**** TEXT PASSAGE
They managed to place 200 MB of text and video information in a very small space: an artificial string of DNA.
Our cells contain DNA which in turn contains billions of terabytes of information. Harnessing this type of hardcore capabilities for the next generation of data storage has been studied over the last years. Now, a team of researchers from Microsoft in collaboration with the University of Washington has broke new ground.
They stored and retrieved 200 MB of data on strands of DNA. Experts are getting better at shrinking the data storage devices size. At the same time, they’re working on increasing the store capacity. Right now, hundreds of gigabytes of data can be put on a chip that fits in your palm.
However, far more data is produced globally. So our current technology can’t keep up with this pace. The world’s total data is estimated at 44 trillion GB by 2020.
Even cutting edge devices are only short term solutions to the data problem. Hard drives, optical storage like DVDs and Blu-Ray discs may be subject to damage and degradation, and they have a life span of only a few decades at best.
********
**** GIVEN DATA
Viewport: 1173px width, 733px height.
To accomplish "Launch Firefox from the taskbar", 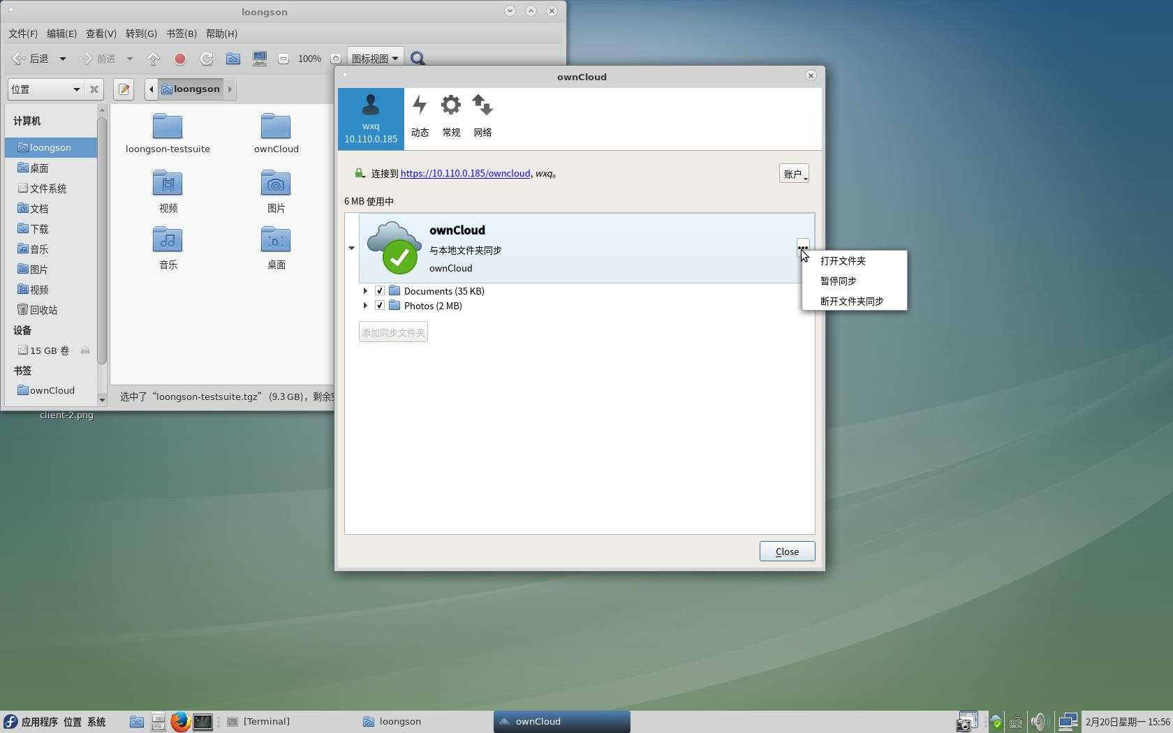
********
§ **ASSIGNED TASK 1**
Rewrite the DNA data storage passage, starting at "Our cells contain" and ending at "broke new ground.", with "researchers" swapped for "scientists".
§ **ASSIGNED TASK 2**
Continue the DNA data storage passage from where it stops.

§ **RESPONSE AREA 1**
Our cells contain DNA which in turn contains billions of terabytes of information. Harnessing this type of hardcore capabilities for the next generation of data storage has been studied over the last years. Now, a team of scientists from Microsoft in collaboration with the University of Washington has broke new ground.

§ **RESPONSE AREA 2**
So, researchers are looking to alternative sources of compressing and keeping data. One is “nature’s hard drive”, the DNA. As our bodies demonstrate, DNA is a very dense storage medium, squeezing in 5.5 petabits (125,000 GB) of information per cubic millimeter. By that measure, all accessible internet would fit in a space the size of a shoebox.
Under the right conditions, that shoebox could be stored in a vault for any thousands of years, and the synthetic DNA would remain intact. This is exactly what happens with fossilized remains from pre-historic animals, like wooly mammoths. These fossils still contain the animals’ genetic code thousands of years after their species died out. DNA is very versatile and capable of storing information for millennia.
So far, Microsoft has stored the Universal Declaration of Human Rights, in 100 languages, the top 100 books of Project Gutenberg and an HD music video. The data measures 200MB in total, confined in a space smaller than the tip of a pencil.